Ona hediye ettiği her şeyi geri göndermişti Ateş. Hiç mi merak etmiyordu gerçekten? Hiç mi anımsamak istemiyordu ki göndermişti ona Sevda'yı hatırlatacak her şeyi? Peki tüm bu eşyaları göndermek onu gönlünden, içinden, anılarından, hafızasından da gönderebiliyor muydu? Hayır...

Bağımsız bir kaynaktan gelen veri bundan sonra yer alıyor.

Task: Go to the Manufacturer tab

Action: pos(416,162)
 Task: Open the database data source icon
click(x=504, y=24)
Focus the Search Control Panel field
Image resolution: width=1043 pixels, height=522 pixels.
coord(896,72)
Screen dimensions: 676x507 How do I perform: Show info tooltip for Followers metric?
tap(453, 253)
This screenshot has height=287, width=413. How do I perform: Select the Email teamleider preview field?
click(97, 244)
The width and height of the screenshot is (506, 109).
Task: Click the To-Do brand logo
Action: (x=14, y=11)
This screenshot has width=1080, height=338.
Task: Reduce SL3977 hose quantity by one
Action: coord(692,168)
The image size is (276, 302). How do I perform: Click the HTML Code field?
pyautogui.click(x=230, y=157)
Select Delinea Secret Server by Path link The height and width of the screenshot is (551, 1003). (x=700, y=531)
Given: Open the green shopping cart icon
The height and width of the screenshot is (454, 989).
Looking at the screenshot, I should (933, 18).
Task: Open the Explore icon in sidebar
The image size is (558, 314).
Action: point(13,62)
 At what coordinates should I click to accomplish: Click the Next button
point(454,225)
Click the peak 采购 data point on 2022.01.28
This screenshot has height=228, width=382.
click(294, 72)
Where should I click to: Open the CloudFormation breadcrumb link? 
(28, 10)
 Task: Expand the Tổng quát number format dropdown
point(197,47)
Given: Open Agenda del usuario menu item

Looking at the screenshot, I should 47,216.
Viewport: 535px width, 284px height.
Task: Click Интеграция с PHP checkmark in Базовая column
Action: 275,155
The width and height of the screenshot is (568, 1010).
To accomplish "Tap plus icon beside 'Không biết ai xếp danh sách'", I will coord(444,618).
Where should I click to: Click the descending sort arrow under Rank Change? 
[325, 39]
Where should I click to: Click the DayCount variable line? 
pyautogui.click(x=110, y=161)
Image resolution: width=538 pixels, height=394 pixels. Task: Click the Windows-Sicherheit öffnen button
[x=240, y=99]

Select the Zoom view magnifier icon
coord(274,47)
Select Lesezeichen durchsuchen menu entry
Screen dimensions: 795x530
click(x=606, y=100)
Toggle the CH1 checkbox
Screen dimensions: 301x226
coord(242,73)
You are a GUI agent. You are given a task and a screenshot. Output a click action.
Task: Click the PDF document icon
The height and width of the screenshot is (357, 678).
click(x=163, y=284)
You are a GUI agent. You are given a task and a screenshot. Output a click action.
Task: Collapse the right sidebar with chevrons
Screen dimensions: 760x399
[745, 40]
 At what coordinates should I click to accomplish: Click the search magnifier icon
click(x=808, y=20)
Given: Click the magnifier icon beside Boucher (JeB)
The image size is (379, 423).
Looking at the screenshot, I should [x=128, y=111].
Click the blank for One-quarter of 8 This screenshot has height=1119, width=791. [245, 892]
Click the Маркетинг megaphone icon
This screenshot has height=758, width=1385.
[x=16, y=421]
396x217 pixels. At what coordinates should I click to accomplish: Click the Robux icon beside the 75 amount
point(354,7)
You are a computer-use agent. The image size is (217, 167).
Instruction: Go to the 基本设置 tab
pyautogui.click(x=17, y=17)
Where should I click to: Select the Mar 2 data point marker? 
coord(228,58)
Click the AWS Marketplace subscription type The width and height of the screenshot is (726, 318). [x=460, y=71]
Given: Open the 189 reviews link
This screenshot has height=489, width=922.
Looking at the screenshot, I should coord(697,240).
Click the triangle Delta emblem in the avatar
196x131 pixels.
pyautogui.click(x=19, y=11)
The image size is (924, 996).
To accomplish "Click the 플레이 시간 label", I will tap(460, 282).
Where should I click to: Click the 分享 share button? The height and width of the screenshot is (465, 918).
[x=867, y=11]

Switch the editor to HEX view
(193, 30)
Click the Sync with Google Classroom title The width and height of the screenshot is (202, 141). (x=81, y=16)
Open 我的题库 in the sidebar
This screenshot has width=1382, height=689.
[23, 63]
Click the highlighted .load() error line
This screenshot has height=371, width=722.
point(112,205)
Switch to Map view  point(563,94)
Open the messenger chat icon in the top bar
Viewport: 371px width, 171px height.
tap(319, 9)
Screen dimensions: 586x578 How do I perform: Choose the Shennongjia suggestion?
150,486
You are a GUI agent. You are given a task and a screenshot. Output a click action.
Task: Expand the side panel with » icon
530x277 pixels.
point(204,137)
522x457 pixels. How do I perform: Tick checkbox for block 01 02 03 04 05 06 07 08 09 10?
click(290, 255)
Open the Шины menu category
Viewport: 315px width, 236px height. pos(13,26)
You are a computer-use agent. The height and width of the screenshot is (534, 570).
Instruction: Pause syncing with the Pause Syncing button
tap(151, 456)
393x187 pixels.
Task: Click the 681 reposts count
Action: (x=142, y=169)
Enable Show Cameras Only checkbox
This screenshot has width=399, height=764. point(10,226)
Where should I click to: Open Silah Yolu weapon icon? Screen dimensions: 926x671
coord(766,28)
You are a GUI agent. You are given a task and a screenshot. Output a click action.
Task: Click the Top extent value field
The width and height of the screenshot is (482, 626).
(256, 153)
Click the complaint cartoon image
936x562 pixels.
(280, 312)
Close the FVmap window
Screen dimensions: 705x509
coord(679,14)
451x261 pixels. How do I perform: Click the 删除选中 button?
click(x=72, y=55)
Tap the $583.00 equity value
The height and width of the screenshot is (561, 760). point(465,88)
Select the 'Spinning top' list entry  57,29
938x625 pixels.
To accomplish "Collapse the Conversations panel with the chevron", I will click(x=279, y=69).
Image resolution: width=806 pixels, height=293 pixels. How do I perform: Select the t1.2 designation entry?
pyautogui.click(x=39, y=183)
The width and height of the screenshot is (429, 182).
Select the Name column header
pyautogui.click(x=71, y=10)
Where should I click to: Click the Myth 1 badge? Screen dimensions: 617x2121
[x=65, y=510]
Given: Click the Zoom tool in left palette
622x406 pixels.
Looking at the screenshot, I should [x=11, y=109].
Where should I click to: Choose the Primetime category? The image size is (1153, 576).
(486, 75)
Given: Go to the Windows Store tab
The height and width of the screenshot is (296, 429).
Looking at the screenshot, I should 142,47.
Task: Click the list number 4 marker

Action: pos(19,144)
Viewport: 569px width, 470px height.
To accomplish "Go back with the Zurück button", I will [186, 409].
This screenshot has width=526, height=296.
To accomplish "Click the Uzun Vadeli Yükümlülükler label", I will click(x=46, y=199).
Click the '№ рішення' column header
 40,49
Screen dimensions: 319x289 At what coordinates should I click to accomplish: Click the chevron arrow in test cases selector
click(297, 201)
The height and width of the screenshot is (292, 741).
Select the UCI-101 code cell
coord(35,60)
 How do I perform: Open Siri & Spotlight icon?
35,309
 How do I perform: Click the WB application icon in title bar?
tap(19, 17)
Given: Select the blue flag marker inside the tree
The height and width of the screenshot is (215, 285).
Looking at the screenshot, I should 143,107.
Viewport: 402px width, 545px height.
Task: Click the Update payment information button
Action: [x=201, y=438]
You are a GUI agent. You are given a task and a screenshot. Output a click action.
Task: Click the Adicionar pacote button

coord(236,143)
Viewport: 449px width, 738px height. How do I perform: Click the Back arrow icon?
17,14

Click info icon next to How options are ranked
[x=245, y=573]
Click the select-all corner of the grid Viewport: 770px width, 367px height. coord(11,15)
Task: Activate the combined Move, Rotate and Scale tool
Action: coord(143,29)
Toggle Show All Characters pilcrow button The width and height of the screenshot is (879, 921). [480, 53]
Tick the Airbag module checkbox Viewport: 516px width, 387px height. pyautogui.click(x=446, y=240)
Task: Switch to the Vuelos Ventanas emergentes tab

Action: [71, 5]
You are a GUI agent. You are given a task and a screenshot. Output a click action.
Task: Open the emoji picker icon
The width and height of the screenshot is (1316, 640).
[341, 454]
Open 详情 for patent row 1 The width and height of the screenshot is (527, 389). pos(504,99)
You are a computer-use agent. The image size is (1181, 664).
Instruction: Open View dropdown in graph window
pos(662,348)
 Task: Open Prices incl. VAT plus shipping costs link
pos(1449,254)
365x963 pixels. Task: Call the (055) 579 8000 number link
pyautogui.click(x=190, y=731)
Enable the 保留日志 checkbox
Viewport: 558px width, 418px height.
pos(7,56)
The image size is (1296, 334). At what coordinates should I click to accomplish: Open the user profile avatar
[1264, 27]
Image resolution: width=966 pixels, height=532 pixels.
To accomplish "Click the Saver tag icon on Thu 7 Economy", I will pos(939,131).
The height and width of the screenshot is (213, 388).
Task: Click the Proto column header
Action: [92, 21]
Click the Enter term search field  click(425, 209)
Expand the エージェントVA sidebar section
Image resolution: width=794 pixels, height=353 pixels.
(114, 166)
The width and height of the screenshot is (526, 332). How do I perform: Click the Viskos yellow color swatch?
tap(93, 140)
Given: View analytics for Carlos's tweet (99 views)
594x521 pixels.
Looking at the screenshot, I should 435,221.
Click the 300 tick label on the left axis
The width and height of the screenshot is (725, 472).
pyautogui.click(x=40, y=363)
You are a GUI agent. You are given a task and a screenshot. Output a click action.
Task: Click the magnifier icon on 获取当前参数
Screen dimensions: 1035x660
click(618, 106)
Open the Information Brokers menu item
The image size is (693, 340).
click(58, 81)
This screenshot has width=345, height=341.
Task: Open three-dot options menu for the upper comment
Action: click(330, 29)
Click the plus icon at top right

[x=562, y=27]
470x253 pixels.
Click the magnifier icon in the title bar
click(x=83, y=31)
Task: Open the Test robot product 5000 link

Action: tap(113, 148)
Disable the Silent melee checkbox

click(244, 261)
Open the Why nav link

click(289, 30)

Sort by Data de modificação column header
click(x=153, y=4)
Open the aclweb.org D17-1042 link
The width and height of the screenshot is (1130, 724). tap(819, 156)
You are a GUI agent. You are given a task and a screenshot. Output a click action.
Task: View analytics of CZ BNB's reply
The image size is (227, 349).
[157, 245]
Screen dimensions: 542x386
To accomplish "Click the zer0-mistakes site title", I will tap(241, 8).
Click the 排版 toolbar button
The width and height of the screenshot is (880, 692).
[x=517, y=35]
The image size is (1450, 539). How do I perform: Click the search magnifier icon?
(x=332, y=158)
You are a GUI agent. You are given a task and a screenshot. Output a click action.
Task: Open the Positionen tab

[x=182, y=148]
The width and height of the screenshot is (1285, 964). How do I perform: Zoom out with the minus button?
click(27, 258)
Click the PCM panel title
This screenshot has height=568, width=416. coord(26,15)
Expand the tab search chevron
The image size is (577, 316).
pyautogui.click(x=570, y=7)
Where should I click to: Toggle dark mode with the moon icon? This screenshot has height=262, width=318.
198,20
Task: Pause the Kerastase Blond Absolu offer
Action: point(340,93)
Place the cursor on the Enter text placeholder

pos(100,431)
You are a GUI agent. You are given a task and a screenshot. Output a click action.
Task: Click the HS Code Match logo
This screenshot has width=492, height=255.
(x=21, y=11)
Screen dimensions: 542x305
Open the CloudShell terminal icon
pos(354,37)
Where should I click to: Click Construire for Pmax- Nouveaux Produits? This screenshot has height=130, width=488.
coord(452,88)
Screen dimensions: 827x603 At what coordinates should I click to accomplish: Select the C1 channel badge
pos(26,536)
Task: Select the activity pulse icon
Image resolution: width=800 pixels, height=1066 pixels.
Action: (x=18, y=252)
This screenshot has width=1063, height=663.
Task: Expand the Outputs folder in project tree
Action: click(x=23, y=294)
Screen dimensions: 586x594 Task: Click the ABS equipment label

Bu kadarcık zaman onca yarayı kapatamazdı. Ya da, yoksa hiç mi kaşımıyordu Sevda adlı yaralarını Ateş? Sevda tüm bu düşüncelerle boğuşurken aklına kutudaki zarf geldi. Neden o anda değil de şimdi anımsamıştı ki o zarfı? Bunca şeyden sonra bir de ne yazmıştı ki? Gönderdiği paketle tuz bastığı yaralarına şimdi bir de o zarftaki sözleri zehir olarak mı akıtacaktı? Okuyup okumama tenakuzları içerisinde yaşadığı nefes darlıkları, buram buram kokan bir acıyı haberdar eder gibiydi sanki...
_______Hülyalar Sevda'yı, dalgaların, kumsala bıraktığı kum taneciklerini geri almak için kendini tekrar oraya sürüklemesi gibi sürüklemişti geçmişe. Acı bir tebessüm yine yer etmeye başlamıştı gamzelerinde. Kirpikleri ıslak, yüzü tuzlu, acı bir gülümsemeyle karşılıyordu geçmişi. Yüzük seçtikleri gün gelmişti aklına: Bir çok yere bakmışlar, bir türlü beğenememişti Sevda. 'Bir ömür parmağımda kalmasını istediğim ilk yüzüğümüz çok güzel olmalı' diyordu her seferinde ve Ateş'in gözünün içine bakıyordu yoruldun mu diye sorarcasına. Ateş ise onunla yaptığı her şeyden duyduğu memnuniyeti bu defa da belirtmek için yine dizeler serpiyordu Sevda'nın yüreğine;
Hiç kimse alamaz gönlünü benden,
Rabbim'in en güzel hediyesisin.
Sıyırdın sen beni her türlü dertten,
Nasıl yorulayım,dermanım sensin.Gülümsüyordu Sevda; çok mutluydu, çok memnundu Ateş'in hayatında olmasından. Geçmiş geçmişi aralıyor, mevsimler birbirini Sevda'ya karşı kovalıyorlardı. Rüzgar, açık pencerenin perdesini aralayarak lise yıllarını karalamaya başlamıştı bile dört duvara;
Yine toplamıştı tüm arkadaşlarını evine, muhabbet ediyorlardı. Hayaller kuruyor, anlatıyorlardı birbirlerine. Sıra Sevda'daydı. Sanki yıllar sonra tanışacağı Ateş'ten bahsediyordu. 'Şiirle ilgilensin, bana şiirler okusun, sevabı günahı bilsin, beni ailemden önce Rabbim'den istesin' derdi hep. Birden bir önceki geçmişe geçti ve sonunda beğendiği yüzüğü geldi aklına. Ateş yüzüğü Sevda'nın parmağına denemek için takarken yine şiirler ekiyordu aşklarına:Sen Rabbim'in bana emanetisin,
Ben önce O'ndan istedim seni.
Boşver el âlem ne derse desin,
O, alnıma çoktan kazımış seni.Gül yüzlüm, sevdama ektim ben seni,
Bir ömür helalim olur musun sen?
Bu yüzük sende hep göstersin bizi,
Benimle cennete gelir misin sen?Sevgi dolu gözlerle bakıyordu Sevda eşine. Sadece 'evet' diyebilmişti titrek bakışlarla. El âlemin sözlerini boşvermesi gerektiğini söylüyordu Ateş. Çünkü insanlar kıskanıyordu onları. Çekemiyorlardı onların birbirlerini aşka çekişlerini. Kimse istemiyordu sanki mutlu olmalarını. Onları ne zaman yan yana görseler iğneleyici bakışlalarını aynı şekildeki sözleriyle bir araya getirerek yönlendiriyorlardı onlara.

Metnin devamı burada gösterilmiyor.